David Moyes wanted him. Stones, by most accounts, wanted to come home. Talk had turned to contract length and salary, reportedly around £5.2m a year, rather than whether the move would happen at all.
Then Inter Milan entered the equation.
Why Inter’s interest changes the landscape
Tuttomercato’s report on Inter’s interest shouldn’t be dismissed. This is a club that has made a habit of getting more out of players in their thirties than almost anyone else in Europe — Francesco Acerbi and Stefan de Vrij have both been playing some of their best football at the San Siro well past 32, at less intensity than the Premier League demands week on week.
That’s the calculation Stones has to weigh up. He turns 32 this summer, and the last two seasons at City have been a fight against fitness as much as anything else. Serie A offers a slightly less intense route through a season for a defender trying to squeeze a few more good years out of his legs. England offers a return to where it all started.
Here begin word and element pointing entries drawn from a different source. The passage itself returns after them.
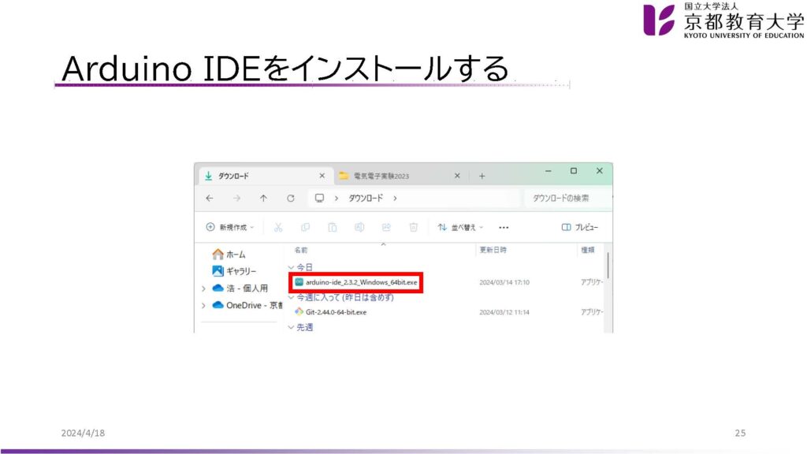The image size is (807, 454).
Task: Click the Up directory arrow
Action: coord(263,198)
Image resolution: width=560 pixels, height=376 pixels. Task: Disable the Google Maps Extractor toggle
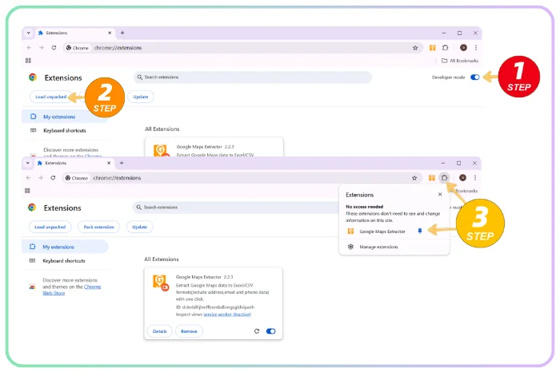pyautogui.click(x=270, y=330)
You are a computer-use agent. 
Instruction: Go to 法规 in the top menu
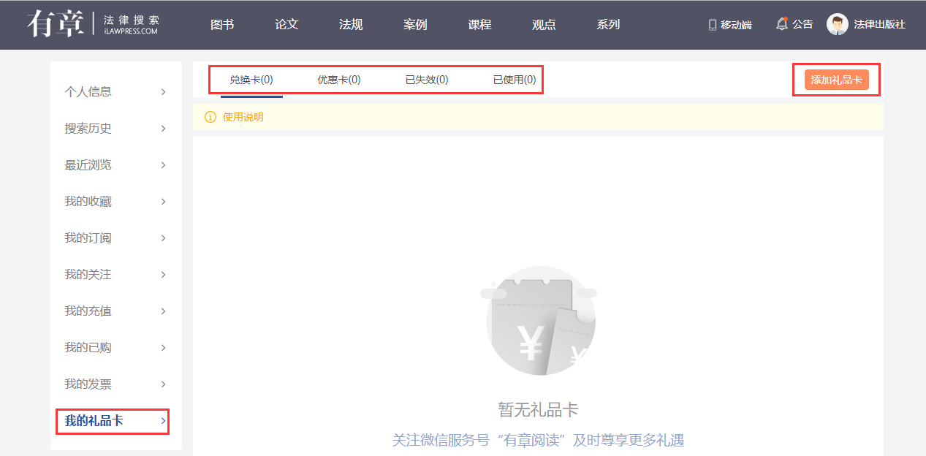pos(351,25)
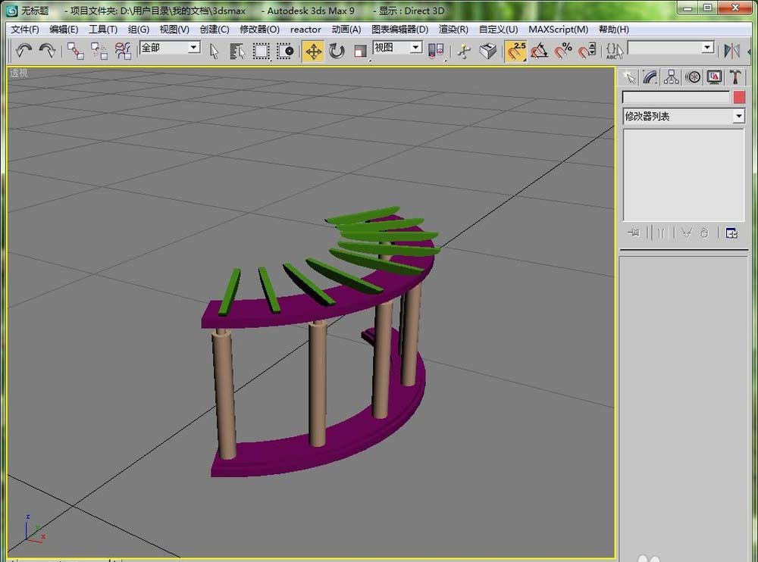
Task: Activate the Select and Rotate tool
Action: [337, 51]
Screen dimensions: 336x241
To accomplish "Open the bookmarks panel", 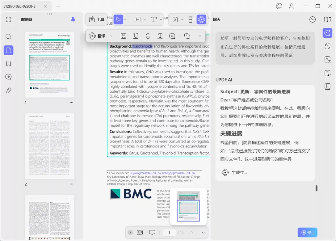I will [x=9, y=64].
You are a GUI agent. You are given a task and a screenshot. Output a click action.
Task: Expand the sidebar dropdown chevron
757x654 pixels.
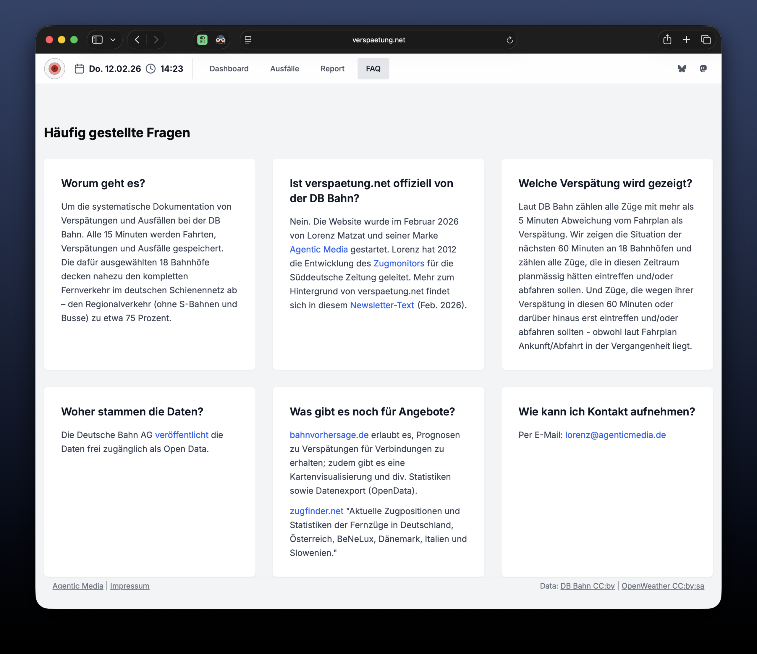[x=113, y=39]
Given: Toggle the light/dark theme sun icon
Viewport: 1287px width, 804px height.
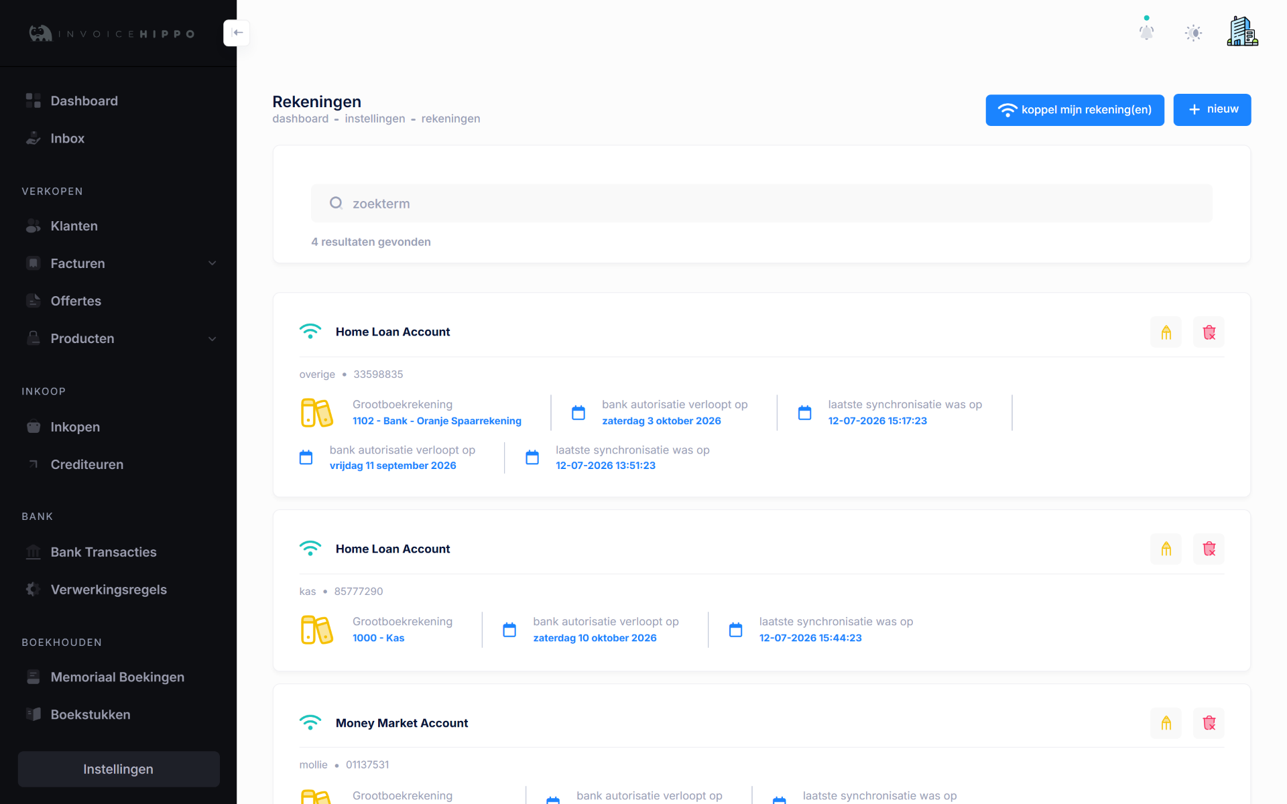Looking at the screenshot, I should pos(1193,33).
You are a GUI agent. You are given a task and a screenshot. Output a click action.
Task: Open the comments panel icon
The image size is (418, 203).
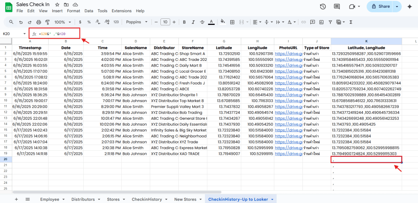click(337, 7)
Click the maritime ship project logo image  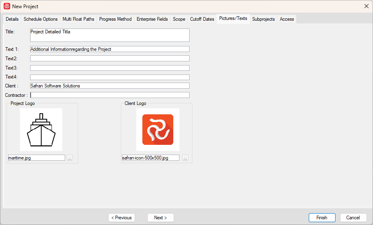pos(41,130)
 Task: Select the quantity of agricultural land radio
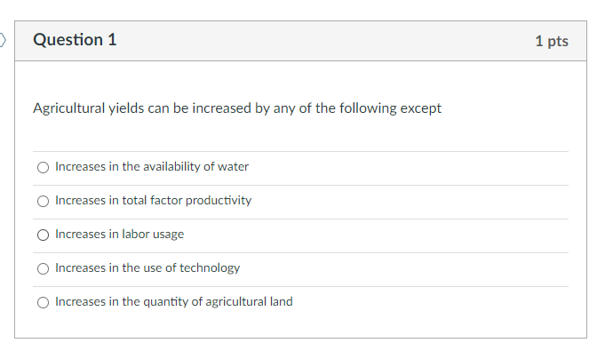(43, 302)
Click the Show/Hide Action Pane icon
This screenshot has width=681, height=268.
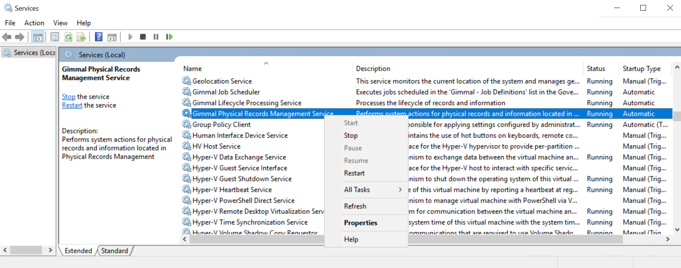click(x=112, y=37)
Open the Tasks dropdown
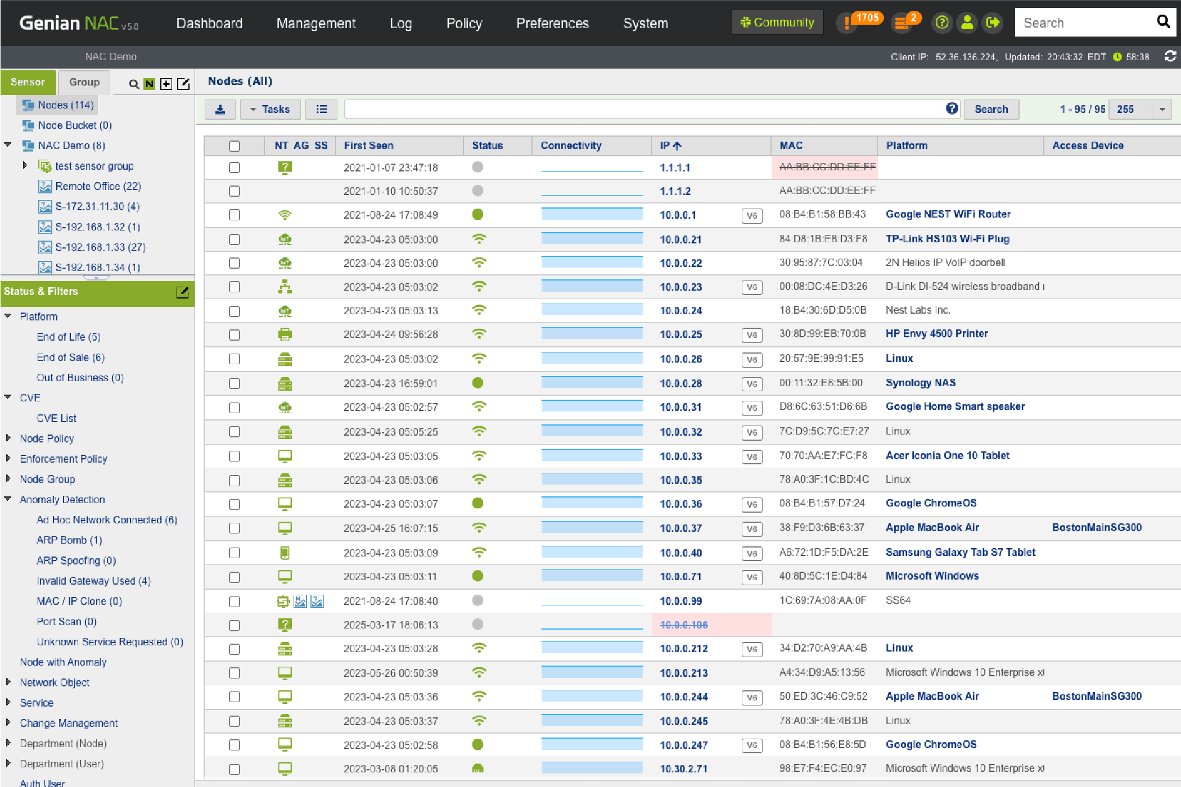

Everton aren’t panicking. People close to the deal still call Stones their priority, and the player himself is said to lean toward Merseyside – an area he knows, the manager he trusts, no relocation required.
Coventry, Bournemouth and Newcastle have all been mentioned in passing, but nobody seriously expects them to be the ones who decide Stones’ fate.
Inter is a different proposition. The reporting out of Italy still has Everton ahead. But for the first time in this saga, ahead doesn’t feel like the same thing as a shoo-in.